I think he must have always wanted work in a nascar pit crew...


----------



## bontai Joe (Sep 16, 2003)

This truck has been on ebay for a long time (many months). he never gets his reserve and takes it off for a couple of weeks and then relists it. It would really be useful only to a small municipality or airport. The truck is so over built, and equipped for anything far beyond John Q. Homeowner will ever need, that he is having a tough time selling it.


----------



## Argee (Sep 17, 2003)

That's almost as nice as the 46" blower on my Craftsman. :lmao:


----------



## jbetts13 (Dec 28, 2003)

thats a chev truck for ya


----------



## Live Oak (Dec 22, 2003)

> _Originally posted by jodyand _
> *I just seen this on ebay looks like it will get the job done.

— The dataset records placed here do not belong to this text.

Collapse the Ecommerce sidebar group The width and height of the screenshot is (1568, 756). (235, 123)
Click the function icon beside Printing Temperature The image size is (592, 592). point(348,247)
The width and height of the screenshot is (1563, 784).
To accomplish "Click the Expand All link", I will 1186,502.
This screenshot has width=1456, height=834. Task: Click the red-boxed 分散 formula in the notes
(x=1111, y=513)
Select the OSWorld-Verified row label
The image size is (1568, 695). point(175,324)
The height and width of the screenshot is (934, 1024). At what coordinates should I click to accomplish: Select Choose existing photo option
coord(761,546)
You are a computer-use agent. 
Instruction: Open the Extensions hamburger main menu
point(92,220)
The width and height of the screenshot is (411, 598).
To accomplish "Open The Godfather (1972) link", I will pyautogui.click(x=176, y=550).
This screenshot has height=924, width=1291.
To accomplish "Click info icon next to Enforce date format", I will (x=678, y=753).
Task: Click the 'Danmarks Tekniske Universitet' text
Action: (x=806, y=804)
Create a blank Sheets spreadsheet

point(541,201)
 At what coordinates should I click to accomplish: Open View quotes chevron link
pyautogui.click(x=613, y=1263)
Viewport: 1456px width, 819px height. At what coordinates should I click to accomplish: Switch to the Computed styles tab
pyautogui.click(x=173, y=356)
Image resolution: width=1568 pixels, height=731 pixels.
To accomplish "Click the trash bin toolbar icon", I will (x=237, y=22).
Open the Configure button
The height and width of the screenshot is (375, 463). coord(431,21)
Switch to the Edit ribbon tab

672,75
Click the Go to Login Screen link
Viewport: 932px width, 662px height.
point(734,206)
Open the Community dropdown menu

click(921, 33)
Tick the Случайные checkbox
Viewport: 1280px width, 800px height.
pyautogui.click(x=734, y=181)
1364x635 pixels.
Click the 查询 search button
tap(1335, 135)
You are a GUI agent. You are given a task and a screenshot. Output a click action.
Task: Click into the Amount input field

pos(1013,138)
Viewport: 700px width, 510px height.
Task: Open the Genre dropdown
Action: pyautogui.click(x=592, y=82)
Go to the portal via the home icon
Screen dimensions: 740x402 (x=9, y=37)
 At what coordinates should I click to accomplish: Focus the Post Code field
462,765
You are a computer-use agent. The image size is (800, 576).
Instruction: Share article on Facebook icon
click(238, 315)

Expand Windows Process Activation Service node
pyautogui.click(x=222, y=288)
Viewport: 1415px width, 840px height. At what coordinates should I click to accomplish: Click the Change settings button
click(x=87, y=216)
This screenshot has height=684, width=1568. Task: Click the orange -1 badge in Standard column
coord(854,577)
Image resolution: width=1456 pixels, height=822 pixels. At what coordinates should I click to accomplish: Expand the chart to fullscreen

What do you thinkmg:
> Jody
> 
> snow blower *


Jody, it may be a little late in the season for a snow blowing but I bet that puppy would make one hell of a mean manurer spreader.   :cowboy: :idea: :clown: :furious: :furious: :furious: :lmao: :lmao: :lmao: :spinsmile :tractorsm


----------



## bontai Joe (Sep 16, 2003)

He has that snowblowing truck listed twice! The second time with a $27,000 starting bid.

http://cgi.ebay.com/ws/eBayISAPI.dll?ViewItem&category=11762&item=3801174406


----------